Fatima's POV
Milan coming to my house is one thing, he's always welcome but to bring an uninvited guest is another thing.
What made it worse, what really got under my skin was how Sabrina came in this house like it wasn't strange.
Like we were still cool.
Like we were still friends.
She looked around like she was revisiting a familiar memory, smiling like nothing ever happened.
Like she hadn't been dragging my name through the dirt.
Like she hadn't gone on Instagram painting me out to be someone I'm not
"Oh wow, y'all redecorated?" she said, glancing around the living room like she hadn't been here since before everything flipped upside down. "That mirror wasn't here last time, right? It looks good. Real good."
I stood there watching her like there were cameras and this was some sick prank
"Last time you were here, we were still pretending I was just your daughter's godmother," I said, voice flat.
She laughed, like I was being dramatic. "Girl, you still are, aren't you?"
I blinked slow.
Zac coughed into his fist.
Milan muttered, "Whew, Lord..." under his breath.
"I'm her mother in this house," I replied calmly. "On the days you forget to show up, I don't. And I stopped being your 'girl' the moment you started using my name as a buffer between you and your bad decisions."
She had the nerve to look offended, like I'd hurt her feelings.
"I didn't come here for all this. I just wanted to have a conversation—woman to woman. You know... like we used to."
That's when I realized what this was.
She wanted nostalgia.
She wanted the version of me who let things slide.
The version who made space for her chaos.
The version who let her call me in the middle of the night crying about things she wanted to fix.
That version of me?
She didn't live here anymore.
So I folded my arms, leaned against the doorframe, and looked her dead in the face.
"You don't get to show up in this home and act like time didn't pass and things didn't change. We're not those girls anymore.
Sabrina opened her mouth to say something but Zac stepped in.
"You need to go," he said, firm. "This ain't your stage, Sabrina. And this definitely ain't your audience."

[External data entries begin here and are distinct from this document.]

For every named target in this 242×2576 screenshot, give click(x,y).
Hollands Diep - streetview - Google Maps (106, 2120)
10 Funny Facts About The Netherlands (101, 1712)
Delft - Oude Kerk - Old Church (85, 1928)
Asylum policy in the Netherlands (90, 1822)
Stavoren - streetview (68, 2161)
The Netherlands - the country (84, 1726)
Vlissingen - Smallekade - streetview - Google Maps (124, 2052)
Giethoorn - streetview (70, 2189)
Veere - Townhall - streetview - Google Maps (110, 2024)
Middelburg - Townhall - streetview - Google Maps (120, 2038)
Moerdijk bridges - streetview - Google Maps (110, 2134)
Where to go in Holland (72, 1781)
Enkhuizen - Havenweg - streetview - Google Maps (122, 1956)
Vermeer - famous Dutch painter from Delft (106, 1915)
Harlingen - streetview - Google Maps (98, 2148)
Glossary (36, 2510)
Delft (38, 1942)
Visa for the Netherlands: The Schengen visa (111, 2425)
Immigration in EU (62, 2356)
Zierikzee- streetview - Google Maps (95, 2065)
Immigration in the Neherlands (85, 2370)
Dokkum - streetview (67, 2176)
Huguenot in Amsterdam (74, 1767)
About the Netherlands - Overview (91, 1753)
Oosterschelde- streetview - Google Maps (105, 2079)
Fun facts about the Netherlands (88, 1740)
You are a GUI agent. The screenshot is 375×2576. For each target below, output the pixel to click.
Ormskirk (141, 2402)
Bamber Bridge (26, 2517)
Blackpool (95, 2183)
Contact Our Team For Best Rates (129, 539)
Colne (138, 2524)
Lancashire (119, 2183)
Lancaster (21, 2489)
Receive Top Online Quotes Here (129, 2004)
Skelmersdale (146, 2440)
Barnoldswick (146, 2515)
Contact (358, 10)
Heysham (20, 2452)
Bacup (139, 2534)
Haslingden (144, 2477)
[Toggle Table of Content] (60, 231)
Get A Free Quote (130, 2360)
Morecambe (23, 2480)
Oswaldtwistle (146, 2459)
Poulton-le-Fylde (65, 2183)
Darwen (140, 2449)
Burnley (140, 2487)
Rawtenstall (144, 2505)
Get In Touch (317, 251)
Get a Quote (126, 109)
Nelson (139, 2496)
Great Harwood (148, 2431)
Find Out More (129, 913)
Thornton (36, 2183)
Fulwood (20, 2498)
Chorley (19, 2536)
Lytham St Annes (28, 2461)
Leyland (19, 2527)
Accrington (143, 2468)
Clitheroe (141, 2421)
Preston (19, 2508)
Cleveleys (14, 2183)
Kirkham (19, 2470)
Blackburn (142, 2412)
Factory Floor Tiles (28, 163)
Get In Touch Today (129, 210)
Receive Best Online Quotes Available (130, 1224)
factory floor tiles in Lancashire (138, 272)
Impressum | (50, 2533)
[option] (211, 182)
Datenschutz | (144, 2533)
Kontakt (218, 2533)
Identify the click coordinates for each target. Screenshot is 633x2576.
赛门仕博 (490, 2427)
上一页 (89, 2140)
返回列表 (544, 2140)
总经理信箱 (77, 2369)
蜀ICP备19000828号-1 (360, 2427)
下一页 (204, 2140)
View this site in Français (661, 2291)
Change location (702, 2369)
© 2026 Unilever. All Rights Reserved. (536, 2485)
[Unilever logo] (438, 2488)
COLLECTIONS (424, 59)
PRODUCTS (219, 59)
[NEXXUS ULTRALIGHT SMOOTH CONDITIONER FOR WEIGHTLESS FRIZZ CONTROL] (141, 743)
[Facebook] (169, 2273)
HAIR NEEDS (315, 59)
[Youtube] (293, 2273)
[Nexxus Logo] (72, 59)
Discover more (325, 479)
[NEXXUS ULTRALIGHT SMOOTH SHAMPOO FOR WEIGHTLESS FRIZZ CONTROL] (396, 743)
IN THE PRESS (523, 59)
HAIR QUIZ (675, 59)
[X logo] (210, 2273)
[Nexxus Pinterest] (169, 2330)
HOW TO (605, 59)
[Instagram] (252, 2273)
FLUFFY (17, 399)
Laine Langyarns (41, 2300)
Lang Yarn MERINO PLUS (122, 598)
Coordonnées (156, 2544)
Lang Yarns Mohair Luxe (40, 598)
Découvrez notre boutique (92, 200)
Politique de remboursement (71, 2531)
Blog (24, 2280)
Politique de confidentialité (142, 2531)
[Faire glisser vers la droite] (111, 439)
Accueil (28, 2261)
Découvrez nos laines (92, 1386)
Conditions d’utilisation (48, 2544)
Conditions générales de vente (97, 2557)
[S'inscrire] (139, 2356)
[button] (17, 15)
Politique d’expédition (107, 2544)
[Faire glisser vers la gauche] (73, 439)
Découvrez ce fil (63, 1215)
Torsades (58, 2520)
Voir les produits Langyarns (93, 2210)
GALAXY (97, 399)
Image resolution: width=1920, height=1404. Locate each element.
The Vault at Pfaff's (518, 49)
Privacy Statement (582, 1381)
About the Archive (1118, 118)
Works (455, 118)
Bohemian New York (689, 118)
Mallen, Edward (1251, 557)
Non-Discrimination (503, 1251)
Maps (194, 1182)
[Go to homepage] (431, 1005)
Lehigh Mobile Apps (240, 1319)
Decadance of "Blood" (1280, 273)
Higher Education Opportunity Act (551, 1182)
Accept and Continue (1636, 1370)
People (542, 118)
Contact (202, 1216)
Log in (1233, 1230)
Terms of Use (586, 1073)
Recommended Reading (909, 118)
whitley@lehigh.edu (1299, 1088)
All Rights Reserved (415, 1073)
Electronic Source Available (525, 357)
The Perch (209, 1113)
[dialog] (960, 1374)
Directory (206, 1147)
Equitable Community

Her lips tightened, and for a second, I thought she might actually argue. But she didn't. She just scoffed, flipped her hair, and walked out like she didn't just get reminded who the real woman in this house is.
Milan lingered in the entryway, hand on the doorknob, eyes wide.
"I'm... gonna call y'all tomorrow," he mumbled. "Love you, sis."
I nodded, too drained to respond.
Zac closed the door behind him and turned back to me, rubbing the tension from my shoulders.
"I'm exhausted," I whispered, leaning into him. "But I meant every word."
He kissed my forehead. "She needed to hear it."
And maybe she did.
Or maybe she'd pretend she didn't.
Either way, she wasn't walking in here again like we were something we weren't.
And she wasn't gonna keep rewriting history to fit her comfort.